In summary, communities who face the threat of flooding need certainty. They need reassurance that preventive measures will be sustained, that robust support is available when disaster strikes, and that their physical and mental wellbeing is taken seriously. I very much hope that the Minister will use this debate to provide that clarity and to guarantee that the Government will stand by our rural and urban communities, protect funding for flood defence and address the toll, both physical and mental, that flooding continues to inflict on our country.

17:18
Emma Hardy Portrait The Parliamentary Under-Secretary of State for Environment, Food and Rural Affairs (Emma Hardy)
- Hansard - - - Excerpts

It is a pleasure to serve under your chairmanship, Dr Murrison. I congratulate my hon. Friend the Member for Warrington South (Sarah Hall) on securing this debate on a highly important matter. Flood and coastal erosion risk has increased and is projected to continue to increase as a result of climate change. I hope that that is at the forefront of all the conversations at COP this week.

A priority for this Government is to protect communities around the country from flooding and to improve the resilience of the country. I recognise the challenge that all constituents, including my own, face during extreme weather events. I sympathise about the impact on households and businesses and, of course, on people’s mental health. Now more than ever, it is important to act to improve our country’s resilience to flooding, and that is exactly what this Government are doing.

■ Data section
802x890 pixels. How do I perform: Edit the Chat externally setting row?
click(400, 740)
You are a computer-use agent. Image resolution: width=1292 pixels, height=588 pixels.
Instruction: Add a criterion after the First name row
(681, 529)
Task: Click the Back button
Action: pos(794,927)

■ Instruction A
Transcribe the stretch of the flooding debate excerpt from "In summary, communities" through "on our country.".
■ Instruction B
Answer these questions from the flooding debate excerpt:
(i) For what does the speaker before the Minister want funding protected?
(ii) Which constituency does Sarah Hall represent?
(iii) What does the Minister name as a priority for this Government?

■ Finished answer A
In summary, communities who face the threat of flooding need certainty. They need reassurance that preventive measures will be sustained, that robust support is available when disaster strikes, and that their physical and mental wellbeing is taken seriously. I very much hope that the Minister will use this debate to provide that clarity and to guarantee that the Government will stand by our rural and urban communities, protect funding for flood defence and address the toll, both physical and mental, that flooding continues to inflict on our country.

■ Finished answer B
(i) Flood defence.
(ii) Warrington South.
(iii) To protect communities around the country from flooding and to improve the resilience of the country.